Enfin citons la lettre que le pasteur Leblois avait écrite à M. de Vasson à propos de l’enterrement religieux de George Sand, qui causa tant d’étonnement à beaucoup de ses admirateurs.

Cher monsieur,

Votre bonne lettre que je reçois à l’instant même, est pour moi un véritable soulagement, dans un sens du moins, et je vous en remercie plus que je ne saurais dire. Lorsque Mme de Vasson a eu l’obligeance de m’annoncer la maladie subite de Mme George Sand, bien qu’elle n’ait point dissimulé les inquiétudes sérieuses qu’inspirait son état, j’ai gardé l’espoir du mieux et j’aurais considéré comme indiscret d’écrire et de donner des conseils dans l’hypothèse d’une mort prochaine. Aussi bien j’étais convaincu que la famille, pénétrée de ce qu’elle devait à la mémoire de son illustre chef, ne prendrait d’autres dispositions que celles que George Sand elle-même eût approuvées. Il ne m’appartient pas d’émettre ici un jugement sur ce qui s’est passé. Pour juger avec équité il faut connaître tous les éléments d’une cause. Mais la confidence que vous avez bien voulu me faire, m’enhardit à vous parler comme à un ami intelligent et impartial, auquel je porte la plus profonde estime.

D’après ma conviction, l’auteur qui a écrit Mademoiselle La Quintinie ne pouvait, ne devait pas être enterrée selon le rite catholique.
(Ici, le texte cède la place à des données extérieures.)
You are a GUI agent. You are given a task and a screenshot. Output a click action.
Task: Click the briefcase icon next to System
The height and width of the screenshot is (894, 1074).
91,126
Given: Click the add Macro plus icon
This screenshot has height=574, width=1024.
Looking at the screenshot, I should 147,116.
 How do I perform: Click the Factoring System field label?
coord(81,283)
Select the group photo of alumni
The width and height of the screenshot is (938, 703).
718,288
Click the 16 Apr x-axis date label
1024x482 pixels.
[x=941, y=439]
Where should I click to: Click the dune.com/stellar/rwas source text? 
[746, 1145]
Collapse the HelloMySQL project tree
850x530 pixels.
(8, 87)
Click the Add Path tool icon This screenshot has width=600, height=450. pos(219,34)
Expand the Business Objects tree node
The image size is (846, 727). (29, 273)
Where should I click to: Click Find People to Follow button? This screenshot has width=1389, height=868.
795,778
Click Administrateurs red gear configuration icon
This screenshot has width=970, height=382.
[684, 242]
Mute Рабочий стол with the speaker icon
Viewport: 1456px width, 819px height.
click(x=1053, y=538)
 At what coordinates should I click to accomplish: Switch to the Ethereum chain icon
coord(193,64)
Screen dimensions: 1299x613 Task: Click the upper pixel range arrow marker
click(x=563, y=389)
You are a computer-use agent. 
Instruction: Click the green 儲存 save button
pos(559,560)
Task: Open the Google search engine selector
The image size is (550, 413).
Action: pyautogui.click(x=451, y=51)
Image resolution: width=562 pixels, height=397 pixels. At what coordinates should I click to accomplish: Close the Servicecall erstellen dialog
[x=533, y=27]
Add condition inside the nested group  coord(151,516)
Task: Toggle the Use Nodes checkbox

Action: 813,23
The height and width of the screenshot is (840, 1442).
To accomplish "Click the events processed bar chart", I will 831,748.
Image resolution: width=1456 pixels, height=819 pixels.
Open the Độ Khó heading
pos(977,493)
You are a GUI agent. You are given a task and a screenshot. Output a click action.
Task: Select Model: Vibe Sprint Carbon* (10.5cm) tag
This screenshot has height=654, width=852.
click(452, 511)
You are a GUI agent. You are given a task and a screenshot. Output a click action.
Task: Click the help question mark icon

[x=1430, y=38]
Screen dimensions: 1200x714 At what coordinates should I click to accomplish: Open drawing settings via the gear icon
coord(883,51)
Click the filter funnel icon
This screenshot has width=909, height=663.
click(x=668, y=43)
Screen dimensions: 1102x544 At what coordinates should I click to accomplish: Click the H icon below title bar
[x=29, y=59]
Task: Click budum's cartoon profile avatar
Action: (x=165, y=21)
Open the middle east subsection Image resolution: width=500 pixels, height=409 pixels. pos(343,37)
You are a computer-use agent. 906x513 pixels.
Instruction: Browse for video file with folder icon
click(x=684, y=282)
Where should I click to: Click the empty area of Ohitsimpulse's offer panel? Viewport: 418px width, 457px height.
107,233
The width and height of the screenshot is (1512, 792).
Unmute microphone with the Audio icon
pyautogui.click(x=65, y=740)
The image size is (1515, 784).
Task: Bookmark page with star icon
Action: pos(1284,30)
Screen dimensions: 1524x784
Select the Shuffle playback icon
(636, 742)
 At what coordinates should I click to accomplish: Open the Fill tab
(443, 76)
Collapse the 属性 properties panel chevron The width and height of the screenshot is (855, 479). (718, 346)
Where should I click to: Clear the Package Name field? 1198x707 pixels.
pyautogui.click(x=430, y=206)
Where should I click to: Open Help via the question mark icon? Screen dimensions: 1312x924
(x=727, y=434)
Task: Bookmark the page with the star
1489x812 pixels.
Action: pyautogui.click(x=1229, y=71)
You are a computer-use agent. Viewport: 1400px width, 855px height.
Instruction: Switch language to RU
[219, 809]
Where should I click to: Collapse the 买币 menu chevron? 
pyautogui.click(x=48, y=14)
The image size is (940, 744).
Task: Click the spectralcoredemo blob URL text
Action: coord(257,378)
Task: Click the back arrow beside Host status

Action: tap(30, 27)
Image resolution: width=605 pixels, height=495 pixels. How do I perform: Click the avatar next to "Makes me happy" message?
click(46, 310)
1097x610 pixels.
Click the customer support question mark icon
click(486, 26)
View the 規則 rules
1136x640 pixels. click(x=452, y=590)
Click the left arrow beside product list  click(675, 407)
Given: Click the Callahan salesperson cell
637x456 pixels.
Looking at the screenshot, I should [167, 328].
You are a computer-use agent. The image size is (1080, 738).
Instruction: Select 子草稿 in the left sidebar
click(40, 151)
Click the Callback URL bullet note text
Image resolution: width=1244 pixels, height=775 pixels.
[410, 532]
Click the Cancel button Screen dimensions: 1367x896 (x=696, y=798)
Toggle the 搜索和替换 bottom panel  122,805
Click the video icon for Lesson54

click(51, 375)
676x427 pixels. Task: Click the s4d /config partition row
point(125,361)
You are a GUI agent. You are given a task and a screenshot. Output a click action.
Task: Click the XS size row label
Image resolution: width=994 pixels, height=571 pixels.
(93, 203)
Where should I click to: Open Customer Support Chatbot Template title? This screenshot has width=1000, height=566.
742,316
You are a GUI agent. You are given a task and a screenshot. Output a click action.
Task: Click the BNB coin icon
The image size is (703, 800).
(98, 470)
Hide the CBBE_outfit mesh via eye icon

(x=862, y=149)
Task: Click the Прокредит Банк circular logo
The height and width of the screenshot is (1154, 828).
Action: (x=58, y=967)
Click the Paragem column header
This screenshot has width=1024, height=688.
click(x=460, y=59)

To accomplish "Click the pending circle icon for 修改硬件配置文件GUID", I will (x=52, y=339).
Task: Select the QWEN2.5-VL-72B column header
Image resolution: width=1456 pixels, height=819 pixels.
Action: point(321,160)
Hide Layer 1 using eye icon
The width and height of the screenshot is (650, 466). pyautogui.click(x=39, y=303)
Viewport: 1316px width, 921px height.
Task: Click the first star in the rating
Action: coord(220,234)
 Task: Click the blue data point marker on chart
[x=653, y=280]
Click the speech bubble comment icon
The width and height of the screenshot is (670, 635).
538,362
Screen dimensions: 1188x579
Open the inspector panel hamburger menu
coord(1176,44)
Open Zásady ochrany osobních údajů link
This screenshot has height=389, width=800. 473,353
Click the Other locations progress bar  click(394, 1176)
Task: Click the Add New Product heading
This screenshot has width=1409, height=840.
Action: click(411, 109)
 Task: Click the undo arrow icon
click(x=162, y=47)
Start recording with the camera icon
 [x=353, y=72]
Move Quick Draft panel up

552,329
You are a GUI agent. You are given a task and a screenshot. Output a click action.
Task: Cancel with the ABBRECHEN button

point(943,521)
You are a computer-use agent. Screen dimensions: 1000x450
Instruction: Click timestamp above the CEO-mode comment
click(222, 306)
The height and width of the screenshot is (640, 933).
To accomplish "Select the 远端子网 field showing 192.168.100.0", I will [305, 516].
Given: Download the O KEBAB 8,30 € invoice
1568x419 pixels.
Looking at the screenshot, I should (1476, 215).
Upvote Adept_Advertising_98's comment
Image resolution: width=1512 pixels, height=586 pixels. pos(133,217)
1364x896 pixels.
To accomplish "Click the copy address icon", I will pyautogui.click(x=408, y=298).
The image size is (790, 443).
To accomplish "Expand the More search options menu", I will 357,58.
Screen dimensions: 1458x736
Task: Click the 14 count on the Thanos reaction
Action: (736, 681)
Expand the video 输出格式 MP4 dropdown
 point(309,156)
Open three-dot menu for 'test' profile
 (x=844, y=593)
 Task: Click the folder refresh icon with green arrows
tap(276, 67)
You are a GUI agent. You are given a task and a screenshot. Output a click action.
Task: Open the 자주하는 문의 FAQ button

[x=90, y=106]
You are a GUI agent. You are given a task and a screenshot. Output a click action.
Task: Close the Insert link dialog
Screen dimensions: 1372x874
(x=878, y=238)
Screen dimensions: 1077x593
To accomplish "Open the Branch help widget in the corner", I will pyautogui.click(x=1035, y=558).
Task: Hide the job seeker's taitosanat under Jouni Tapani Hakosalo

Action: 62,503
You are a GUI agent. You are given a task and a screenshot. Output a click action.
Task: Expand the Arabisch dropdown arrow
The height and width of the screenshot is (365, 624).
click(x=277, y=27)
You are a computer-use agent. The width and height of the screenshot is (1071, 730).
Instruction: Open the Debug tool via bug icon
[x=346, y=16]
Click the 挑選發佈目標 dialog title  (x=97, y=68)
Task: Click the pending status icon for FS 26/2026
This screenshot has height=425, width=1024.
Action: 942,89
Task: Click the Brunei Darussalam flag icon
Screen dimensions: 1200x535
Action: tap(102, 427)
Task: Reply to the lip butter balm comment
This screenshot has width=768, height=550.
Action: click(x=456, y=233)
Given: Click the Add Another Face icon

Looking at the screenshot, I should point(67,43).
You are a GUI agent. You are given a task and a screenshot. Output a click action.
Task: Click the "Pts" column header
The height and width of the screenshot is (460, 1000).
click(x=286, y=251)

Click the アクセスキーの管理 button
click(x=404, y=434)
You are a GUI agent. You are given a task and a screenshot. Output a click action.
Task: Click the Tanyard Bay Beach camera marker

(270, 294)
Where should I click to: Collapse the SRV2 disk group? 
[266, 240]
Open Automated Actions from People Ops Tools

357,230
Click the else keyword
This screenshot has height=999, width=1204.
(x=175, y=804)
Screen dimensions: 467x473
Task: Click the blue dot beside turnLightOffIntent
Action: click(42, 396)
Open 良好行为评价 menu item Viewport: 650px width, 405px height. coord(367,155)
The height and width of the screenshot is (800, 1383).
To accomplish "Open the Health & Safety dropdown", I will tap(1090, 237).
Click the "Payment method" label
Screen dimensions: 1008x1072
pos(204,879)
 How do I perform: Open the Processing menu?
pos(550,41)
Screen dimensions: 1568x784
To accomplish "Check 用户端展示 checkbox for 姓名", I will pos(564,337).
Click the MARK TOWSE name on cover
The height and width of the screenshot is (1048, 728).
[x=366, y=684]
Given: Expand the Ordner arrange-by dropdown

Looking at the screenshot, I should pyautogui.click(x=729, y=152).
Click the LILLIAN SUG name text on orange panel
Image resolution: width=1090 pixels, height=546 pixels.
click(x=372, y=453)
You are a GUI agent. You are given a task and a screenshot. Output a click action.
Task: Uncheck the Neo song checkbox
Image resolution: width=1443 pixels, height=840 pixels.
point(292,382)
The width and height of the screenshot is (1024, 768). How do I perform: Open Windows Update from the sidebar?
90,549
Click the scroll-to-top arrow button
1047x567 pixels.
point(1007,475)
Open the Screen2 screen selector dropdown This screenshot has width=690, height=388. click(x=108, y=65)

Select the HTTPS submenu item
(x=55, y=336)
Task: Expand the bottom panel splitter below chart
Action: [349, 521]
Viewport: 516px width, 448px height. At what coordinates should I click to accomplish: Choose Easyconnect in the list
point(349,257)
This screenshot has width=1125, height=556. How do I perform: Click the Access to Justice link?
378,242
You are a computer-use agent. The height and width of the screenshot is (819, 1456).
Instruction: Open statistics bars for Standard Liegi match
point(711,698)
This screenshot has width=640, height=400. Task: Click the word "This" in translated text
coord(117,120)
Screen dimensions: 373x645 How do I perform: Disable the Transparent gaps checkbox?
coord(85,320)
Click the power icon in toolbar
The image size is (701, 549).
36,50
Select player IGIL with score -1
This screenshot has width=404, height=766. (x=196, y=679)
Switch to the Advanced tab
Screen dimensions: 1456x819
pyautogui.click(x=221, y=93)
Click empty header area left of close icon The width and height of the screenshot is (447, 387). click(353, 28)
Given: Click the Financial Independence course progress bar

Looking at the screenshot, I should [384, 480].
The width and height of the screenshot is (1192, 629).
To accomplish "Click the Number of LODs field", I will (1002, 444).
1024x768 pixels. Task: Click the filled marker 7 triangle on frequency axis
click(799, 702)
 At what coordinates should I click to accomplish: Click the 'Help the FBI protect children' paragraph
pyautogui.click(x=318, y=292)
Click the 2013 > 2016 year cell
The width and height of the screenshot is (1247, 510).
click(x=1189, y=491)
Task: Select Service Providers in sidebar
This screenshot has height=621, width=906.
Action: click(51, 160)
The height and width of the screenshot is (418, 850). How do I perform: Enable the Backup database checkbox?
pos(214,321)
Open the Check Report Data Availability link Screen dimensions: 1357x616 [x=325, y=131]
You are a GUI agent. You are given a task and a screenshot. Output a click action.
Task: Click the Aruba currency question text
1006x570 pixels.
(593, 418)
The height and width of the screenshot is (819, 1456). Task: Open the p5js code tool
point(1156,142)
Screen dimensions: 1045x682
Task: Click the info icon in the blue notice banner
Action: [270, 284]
Je comprends les considérations de famille, lorsqu’il s’agit d’individus obscurs qui n’appartiennent qu’à la famille. Devant le cercueil d’un personnage historique, des considérations d’un ordre supérieur doivent prévaloir. La famille alors, c’est le pays, bien plus, c’est l’humanité. On doit à l’humanité de ne rien faire qui la blesse ou qui la fasse douter. « J’aime ma patrie plus que ma famille, disait Fénelon, et l’humanité plus que ma patrie. » Mme Sand, née dans le catholicisme comme son père, avait compris que le catholicisme a cessé d’être une religion, une lumière, un principe de vie. Ce n’est plus qu’un système politique, un éteignoir. C’est encore une puissance, il est vrai, une puissance formidable, et voilà pourquoi la foule s’incline devant les symboles qui le représentent. Mais ce qui distingue les esprits élevés, c’est qu’à l’exemple de Guillaume Tell, ils passent debout devant le chapeau de Gessler. Mme Sand l’a fait et ce sera pour elle un titre de gloire impérissable.